▶ [EXERCISE REQUIREMENTS]: Can you swap every "Toggle" in the records below for "Flip" and return the lines with nothing else changed?

▶ [STORED RECORDS]:
_ _ _ _ _ _ _

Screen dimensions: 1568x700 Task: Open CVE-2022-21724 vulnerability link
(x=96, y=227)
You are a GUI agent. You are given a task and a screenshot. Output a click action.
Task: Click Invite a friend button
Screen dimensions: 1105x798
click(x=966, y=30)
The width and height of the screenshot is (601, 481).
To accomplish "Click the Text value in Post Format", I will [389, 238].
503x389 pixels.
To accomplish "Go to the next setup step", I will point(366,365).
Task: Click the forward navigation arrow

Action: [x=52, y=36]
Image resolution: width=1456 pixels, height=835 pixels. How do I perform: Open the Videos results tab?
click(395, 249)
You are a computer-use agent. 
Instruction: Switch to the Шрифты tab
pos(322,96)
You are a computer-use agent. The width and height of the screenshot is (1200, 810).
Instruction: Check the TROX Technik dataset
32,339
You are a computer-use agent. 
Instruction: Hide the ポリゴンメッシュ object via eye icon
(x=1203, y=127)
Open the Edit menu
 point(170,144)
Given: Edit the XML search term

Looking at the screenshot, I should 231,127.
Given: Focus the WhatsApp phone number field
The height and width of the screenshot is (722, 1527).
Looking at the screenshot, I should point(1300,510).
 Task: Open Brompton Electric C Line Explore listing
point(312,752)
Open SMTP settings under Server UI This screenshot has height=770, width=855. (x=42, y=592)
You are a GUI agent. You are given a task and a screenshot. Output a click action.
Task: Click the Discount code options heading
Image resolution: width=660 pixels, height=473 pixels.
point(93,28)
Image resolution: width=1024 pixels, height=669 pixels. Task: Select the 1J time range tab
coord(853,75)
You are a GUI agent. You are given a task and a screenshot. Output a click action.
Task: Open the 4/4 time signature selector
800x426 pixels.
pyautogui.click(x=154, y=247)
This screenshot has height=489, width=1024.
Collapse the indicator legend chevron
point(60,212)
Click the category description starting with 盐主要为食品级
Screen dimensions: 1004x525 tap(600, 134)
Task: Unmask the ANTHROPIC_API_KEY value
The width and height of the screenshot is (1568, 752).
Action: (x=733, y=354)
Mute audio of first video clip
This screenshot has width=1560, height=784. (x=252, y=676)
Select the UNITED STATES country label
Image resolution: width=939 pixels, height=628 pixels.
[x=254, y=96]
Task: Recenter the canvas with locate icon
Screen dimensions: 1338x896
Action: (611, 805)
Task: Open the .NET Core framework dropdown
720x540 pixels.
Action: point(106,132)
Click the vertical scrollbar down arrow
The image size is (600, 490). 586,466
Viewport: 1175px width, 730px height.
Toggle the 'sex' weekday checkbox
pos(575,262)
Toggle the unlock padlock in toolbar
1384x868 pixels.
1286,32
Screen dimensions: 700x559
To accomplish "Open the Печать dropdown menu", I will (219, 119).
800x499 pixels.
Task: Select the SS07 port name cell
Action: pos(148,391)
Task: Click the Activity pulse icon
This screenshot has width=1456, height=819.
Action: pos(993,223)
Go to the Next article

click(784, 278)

_ _ _ _ _ _ _

▶ [EXERCISE RESULT]:
Screen dimensions: 1568x700 Task: Open CVE-2022-21724 vulnerability link
(x=96, y=227)
You are a GUI agent. You are given a task and a screenshot. Output a click action.
Task: Click Invite a friend button
Screen dimensions: 1105x798
click(x=966, y=30)
The width and height of the screenshot is (601, 481).
To accomplish "Click the Text value in Post Format", I will [389, 238].
503x389 pixels.
To accomplish "Go to the next setup step", I will point(366,365).
Task: Click the forward navigation arrow

Action: [x=52, y=36]
Image resolution: width=1456 pixels, height=835 pixels. How do I perform: Open the Videos results tab?
click(395, 249)
You are a computer-use agent. 
Instruction: Switch to the Шрифты tab
pos(322,96)
You are a computer-use agent. The width and height of the screenshot is (1200, 810).
Instruction: Check the TROX Technik dataset
32,339
You are a computer-use agent. 
Instruction: Hide the ポリゴンメッシュ object via eye icon
(x=1203, y=127)
Open the Edit menu
 point(170,144)
Given: Edit the XML search term

Looking at the screenshot, I should 231,127.
Given: Focus the WhatsApp phone number field
The height and width of the screenshot is (722, 1527).
Looking at the screenshot, I should point(1300,510).
 Task: Open Brompton Electric C Line Explore listing
point(312,752)
Open SMTP settings under Server UI This screenshot has height=770, width=855. (x=42, y=592)
You are a GUI agent. You are given a task and a screenshot. Output a click action.
Task: Click the Discount code options heading
Image resolution: width=660 pixels, height=473 pixels.
point(93,28)
Image resolution: width=1024 pixels, height=669 pixels. Task: Select the 1J time range tab
coord(853,75)
You are a GUI agent. You are given a task and a screenshot. Output a click action.
Task: Open the 4/4 time signature selector
800x426 pixels.
pyautogui.click(x=154, y=247)
This screenshot has height=489, width=1024.
Collapse the indicator legend chevron
point(60,212)
Click the category description starting with 盐主要为食品级
Screen dimensions: 1004x525 tap(600, 134)
Task: Unmask the ANTHROPIC_API_KEY value
The width and height of the screenshot is (1568, 752).
Action: (x=733, y=354)
Mute audio of first video clip
This screenshot has width=1560, height=784. (x=252, y=676)
Select the UNITED STATES country label
Image resolution: width=939 pixels, height=628 pixels.
[x=254, y=96]
Task: Recenter the canvas with locate icon
Screen dimensions: 1338x896
Action: (611, 805)
Task: Open the .NET Core framework dropdown
720x540 pixels.
Action: point(106,132)
Click the vertical scrollbar down arrow
The image size is (600, 490). 586,466
Viewport: 1175px width, 730px height.
Flip the 'sex' weekday checkbox
pos(575,262)
Flip the unlock padlock in toolbar
1384x868 pixels.
1286,32
Screen dimensions: 700x559
To accomplish "Open the Печать dropdown menu", I will (219, 119).
800x499 pixels.
Task: Select the SS07 port name cell
Action: pos(148,391)
Task: Click the Activity pulse icon
This screenshot has width=1456, height=819.
Action: pos(993,223)
Go to the Next article

click(784, 278)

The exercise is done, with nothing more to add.